LINC01116 promotes glycolysis by up-regulating HIF-1α via YBX1-mediated dual mechanism in lung cancer

Hypoxia is a hallmark of the lung Cancer microenvironment, activating hypoxia-inducible factor 1α (HIF-1α; encoded by HIF1A) to trigger adaptive responses that support tumor cell survival. The oncogenic long noncoding RNA LINC01116, identified as a hypoxia-associated molecule by gene set enrichment analysis, promoted glycolysis and proliferation in lung Cancer. Functional assays revealed that LINC01116 enhanced glucose consumption, lactate production, and Hexokinase 2 expression under hypoxic conditions in a HIF-1α-dependent manner, then enhanced cell proliferation through glycolysis. Mechanistically, LINC01116 enhanced HIF-1α signaling via a Y-box binding protein 1 (YBX1)-mediated dual mechanism. First, LINC01116 promoted the direct interaction between YBX1 and HIF1A mRNA, facilitating HIF-1α protein synthesis under hypoxic conditions.

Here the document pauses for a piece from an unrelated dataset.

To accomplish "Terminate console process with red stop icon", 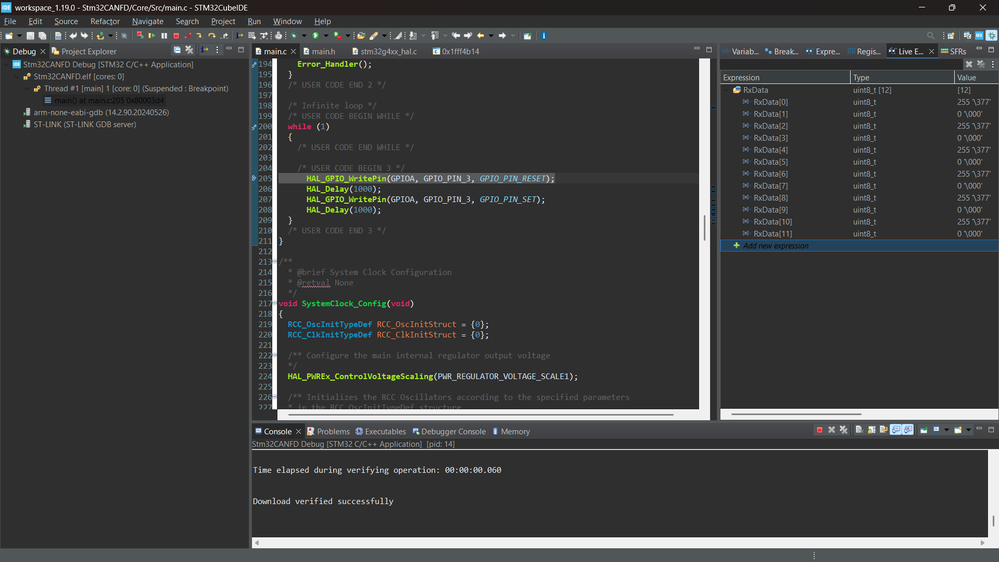I will point(820,430).
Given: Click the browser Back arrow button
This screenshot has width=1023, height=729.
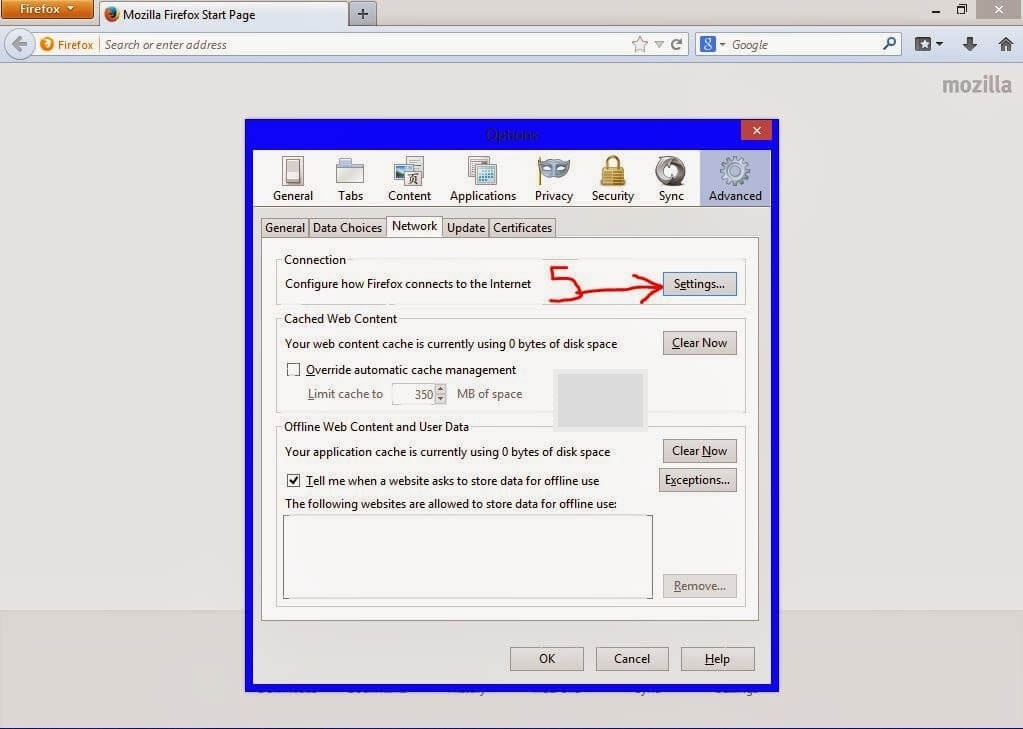Looking at the screenshot, I should pos(19,44).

Second, LINC01116 upregulated the deubiquitinase Ubiquitin-Specific Peptidase 22 (USP22) by recruiting YBX1 to USP22 mRNA, which in turn reduced ubiquitin-proteasome-mediated degradation of HIF-1α. Deletion-mapping analyses indicated that the interaction between YBX1 and LINC01116 was mediated through two distinct regions of LINC01116 (1-400 nt and 701-1085 nt). Additionally, the binding of YBX1 to LINC01116, HIF1A mRNA, and USP22 mRNA was mediated through its cold shock domain. In vivo, overexpression of LINC01116 promoted tumor growth, which could be partially reversed by glycolysis inhibition. These findings uncover a novel LINC01116-YBX1-USP22/HIF-1α regulatory axis that sustains glycolysis and proliferation under hypoxic conditions, offering new insights into metabolic reprogramming in lung Cancer and potential therapeutic targets for overcoming metabolic vulnerabilities.

Glycolysis; HIF-1α; Hypoxia; LINC01116; Lung cancer; USP22; YBX1.